- **GIVEN TEXT**
^^^^^^^^

The brilliant new novel from the bestselling author of Brick Lane.
Monica Ali is one of Granta's Best of Young British Novelists of
the decade, Newcomer of the Year at the 2004 British Book Awards
and has been nominated for most of the major literary prizes in
Britain.
Her first novel, Brick Lane, was shortlisted for the Booker Prize,
the George Orwell Prize for political writing and the prestigious
Commonwealth Writers' Prize.
A novel of quiet pleasures, with a perplexed hero who always rings
true.
*Mail on Sunday*
Her descriptions of Gabe's disassociated states are
excellent...this is an ambitious book from a writer not content to
revisit familiar territory...Serious and intelligent.
*Independent*
Ali's strengths lie in a cool authorial distance, and a passion for
detail
*The Times*
A compelling story..Ali is second to none when it comes to
capturing modes of speech...Monica Ali is shaping up to be a fine
novelist
*Sunday Express*
The kitchen of the title is the Imperial Hotel in central London,
and Ali's dazzling accounts of its manic goings-on make the chef
Anthony Bourdain's gory memoir, Kitchen Confidential, seem as
genteel as Fanny Cradock.
*Sunday Times*
A bold novel from an intelligent writer who is determined to
explore difficult relationships and uncomfortable conditions in
21st-century Britain.

^^^^^^^^

- **EXCERPTED RECORDS**
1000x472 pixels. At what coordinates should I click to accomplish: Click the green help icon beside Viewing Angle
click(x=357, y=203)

^^^^^^^^

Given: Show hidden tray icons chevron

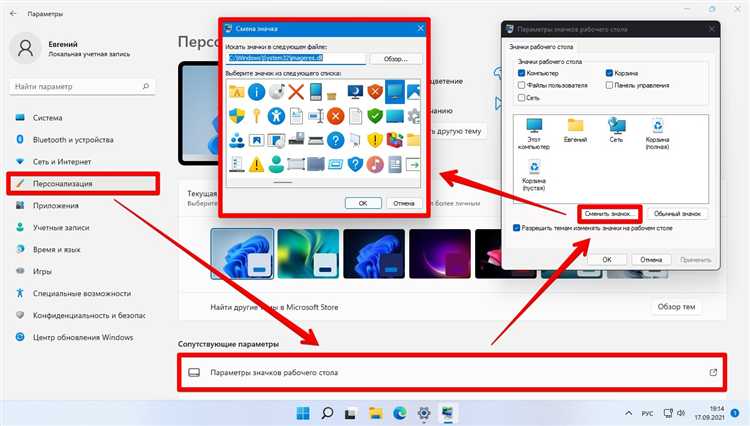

^^^^^^^^

- **JOBS**
**1)** In the Monica Ali blurb, why does the chef Anthony Bourdain's memoir, Kitchen Confidential, come to seem as genteel as Fanny Cradock? Answer in one to three sentences.
**2)** Please write a continuation of the Monica Ali blurb, picking up after its final sentence.
The listing plays no part in what follows.

- **ANSWERS PER TASK**
**1)** The Sunday Times says it is because of Ali's dazzling accounts of the manic goings-on in the kitchen of the Imperial Hotel in central London.

**2)**
*Independent on Sunday*
Ali has chosen a workplace that, though familliar through
television shows, remains fascinating, and the kitchen scenes are
superb...Ali's prose is often beautiful and there are flashes of
Brick Lane's buoyant comedy
*Observer*
Few writers these days can strip characters to their very souls
like Ali does
*Entertainment Weekly*
In the Kitchen works best as a novel about work. Ali has done her
homework on restaurant kitchens and weaving, and uses both as
sustained metaphors for contrasting visions of society: the
cohesive social fabric nostalgically remembered by Gabe's father
and his peers, and the melting pot of Gabe's kitchen in the
contemporary world of deregulated labour.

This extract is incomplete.